私が何を言っても、私ごときの薄っぺらな言葉では、マシュリさんの心には響かないだろう。

彼に何を言うべきか、考えて、考えて…。

思いついたのは、マシュリさんではなく…彼を愛していたであろう、スクルトさんのことだった。

スクルトさんも辛かったでしょうね。

遺されるマシュリさん以上に、彼女もまた辛かっただろうと思った。

これがもし自分だったら、愛する人と死に別れたのが自分だったらと考えて。

そして、思ったのだ。

果たしてスクルトさんは、本当にマシュリさんを恨んで死んだのだろうか、と。

だって、それじゃおかしくありませんか?

「一体…何のこと…?」

「スクルトさんのことです…。彼女は本当にあなたを憎んでいたんでしょうか」

「…」

突然意表を突いた質問をされて、マシュリさんは狼狽えていた。

それとも私に指摘されて、思い出したのでしょうか。

スクルトさんの、無惨な最期の姿を。

思い出させてしまったのなら、申し訳ないです。

でも、今一度思い出して欲しい。

だって…もし、私がスクルトさんの立場だったら…。

「スクルトさんは、あなたを恨んで亡くなったんですか…?」

「…そうだって言ってるだろ。信じていた相手に突然殺されたんだから…。憎んでるに決まってる」

マシュリさんは、苦しそうに唇を噛み締めてそう言った。

…。

…本当に、そうなんですか?

「…よく思い出してください、マシュリさん」

「…さっきから何なんだ?何回思い出したって、過去が変わる訳じゃない」

「そうですね。今更私達が何を言っても、起きてしまった事実は変わらない…」

スクルトさんはマシュリさんの手で殺されてしまった。

この事実に変わりはないでしょう。

でも、今一度思い出して欲しい。

マシュリさんの説明では、腑に落ちないことがある。

「…だけど、スクルトさんには未来が見えたんですよね?」

スクルトさんは、未来視の能力を持っていた。

「それなら、自分がマシュリさんに殺される運命だったことを知っていたのでは…?」

「…それは…」

と、マシュリさんは戸惑ったように口ごもった。

やっぱり。

マシュリさんは、自分の罪の深さに溺れてしまっている。

そのせいで、自罰的な思い込みをしているように見えるのだ。
「あなたに殺される未来が見えていた。
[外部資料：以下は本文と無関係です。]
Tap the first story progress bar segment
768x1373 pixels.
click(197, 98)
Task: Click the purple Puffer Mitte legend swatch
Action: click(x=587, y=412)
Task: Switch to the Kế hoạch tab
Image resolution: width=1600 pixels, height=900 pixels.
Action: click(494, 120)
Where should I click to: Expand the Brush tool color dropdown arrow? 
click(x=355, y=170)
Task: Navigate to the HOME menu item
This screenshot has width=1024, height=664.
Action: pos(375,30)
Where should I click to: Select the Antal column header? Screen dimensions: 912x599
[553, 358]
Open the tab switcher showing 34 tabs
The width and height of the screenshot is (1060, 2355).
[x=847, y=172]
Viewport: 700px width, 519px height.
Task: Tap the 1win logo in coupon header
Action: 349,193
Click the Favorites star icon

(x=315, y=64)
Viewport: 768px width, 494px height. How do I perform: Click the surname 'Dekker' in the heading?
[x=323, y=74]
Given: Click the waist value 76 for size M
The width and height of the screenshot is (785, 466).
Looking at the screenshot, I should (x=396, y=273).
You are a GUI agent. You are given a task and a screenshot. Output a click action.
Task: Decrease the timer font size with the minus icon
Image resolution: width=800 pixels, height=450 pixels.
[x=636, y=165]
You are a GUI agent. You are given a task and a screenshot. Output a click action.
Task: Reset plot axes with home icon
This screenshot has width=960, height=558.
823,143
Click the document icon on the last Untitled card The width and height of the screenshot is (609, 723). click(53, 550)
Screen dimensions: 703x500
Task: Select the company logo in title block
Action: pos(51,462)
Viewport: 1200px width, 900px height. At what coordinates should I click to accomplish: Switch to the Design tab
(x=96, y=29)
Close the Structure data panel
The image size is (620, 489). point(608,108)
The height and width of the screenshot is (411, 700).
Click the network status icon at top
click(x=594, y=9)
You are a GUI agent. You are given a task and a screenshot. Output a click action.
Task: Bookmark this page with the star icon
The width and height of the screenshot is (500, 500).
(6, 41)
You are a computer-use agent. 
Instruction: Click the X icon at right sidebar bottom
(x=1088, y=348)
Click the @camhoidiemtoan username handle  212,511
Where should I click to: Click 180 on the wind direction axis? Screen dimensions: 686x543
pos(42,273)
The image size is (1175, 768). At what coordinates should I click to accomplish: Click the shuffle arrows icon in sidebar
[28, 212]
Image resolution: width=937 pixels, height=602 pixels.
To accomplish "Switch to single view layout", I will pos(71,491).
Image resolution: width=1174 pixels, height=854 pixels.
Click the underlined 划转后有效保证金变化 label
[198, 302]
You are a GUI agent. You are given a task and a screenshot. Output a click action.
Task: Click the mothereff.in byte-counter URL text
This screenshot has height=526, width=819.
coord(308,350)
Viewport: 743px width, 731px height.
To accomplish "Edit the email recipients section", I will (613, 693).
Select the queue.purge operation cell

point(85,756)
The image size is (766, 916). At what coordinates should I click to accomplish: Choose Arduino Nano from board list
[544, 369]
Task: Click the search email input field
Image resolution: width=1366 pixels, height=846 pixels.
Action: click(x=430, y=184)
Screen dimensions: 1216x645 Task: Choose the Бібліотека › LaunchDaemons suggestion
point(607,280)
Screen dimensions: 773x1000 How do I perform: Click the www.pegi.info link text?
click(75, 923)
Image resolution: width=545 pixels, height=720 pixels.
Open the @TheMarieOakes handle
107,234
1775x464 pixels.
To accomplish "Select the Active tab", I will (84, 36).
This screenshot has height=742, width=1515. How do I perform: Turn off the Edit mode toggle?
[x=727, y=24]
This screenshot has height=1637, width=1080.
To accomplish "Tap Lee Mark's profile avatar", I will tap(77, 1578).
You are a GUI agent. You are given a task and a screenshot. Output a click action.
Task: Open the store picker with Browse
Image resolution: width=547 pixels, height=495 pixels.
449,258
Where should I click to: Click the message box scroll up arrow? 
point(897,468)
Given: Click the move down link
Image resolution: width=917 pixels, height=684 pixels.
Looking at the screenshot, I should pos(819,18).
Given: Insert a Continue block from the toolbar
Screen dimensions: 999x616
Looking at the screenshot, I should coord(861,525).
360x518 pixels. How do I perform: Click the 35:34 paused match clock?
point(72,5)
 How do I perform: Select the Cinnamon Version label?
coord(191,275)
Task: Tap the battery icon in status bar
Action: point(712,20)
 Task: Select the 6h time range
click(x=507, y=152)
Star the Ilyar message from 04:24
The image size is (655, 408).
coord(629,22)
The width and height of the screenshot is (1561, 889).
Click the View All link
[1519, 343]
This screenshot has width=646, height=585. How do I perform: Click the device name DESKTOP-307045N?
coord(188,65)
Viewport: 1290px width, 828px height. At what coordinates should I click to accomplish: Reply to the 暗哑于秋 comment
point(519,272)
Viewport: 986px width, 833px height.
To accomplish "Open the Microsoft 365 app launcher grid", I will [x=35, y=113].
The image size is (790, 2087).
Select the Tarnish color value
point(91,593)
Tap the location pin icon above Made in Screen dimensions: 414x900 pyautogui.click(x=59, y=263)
それでもマシュリさんの傍を離れなかった…」

「…何が言いたいの?」

…私が言いたいのは。

「スクルトさんは、あなたを憎んでなんかいない。あなたと一緒にいられて…スクルトさんもまた、幸せだったんじゃないですか?」

マシュリさんの手にかかって、殺されたとしても。

それでも悔いはないと思えるほどに、スクルトさんもまたあなたを深く愛していた。

そうじゃないんですか?

「あなたに殺される未来が見えたことも、マシュリさんには何も言わなかったのでしょう?」

未来を見て知っていたはずなのに、スクルトさんはマシュリさんに何も言わなかった。

運命の成り行きに任せて、何もせずに死を受け入れた…。

考えなしに、スクルトさんがそのような選択をしたとは思えない。

「…『青』く見えていただけなのかもしれない。変えられる未来だと思って…」

マシュリさんは、苦し紛れにそう言った。

分かりませんね、それは。スクルトさんに尋ねた訳じゃありませんから。

でも、そうだとしてもおかしい。

「変えられる未来なら、なおのこといくらでも対策出来たはずじゃないですか。マシュリさんの傍を離れてしまえば、それで解決です」

「…」

隣にいる人が自分を殺す未来が見えたのなら、その人から離れてしまえば、簡単に解決する。

あるいは…殺される前に殺す、でも良かったかもしれない。

それなのに、スクルトさんは逃げなかった。マシュリさんにその恐ろしい未来が見えたことも話さなかった。

ただ大人しく、やって来る運命を受け入れた。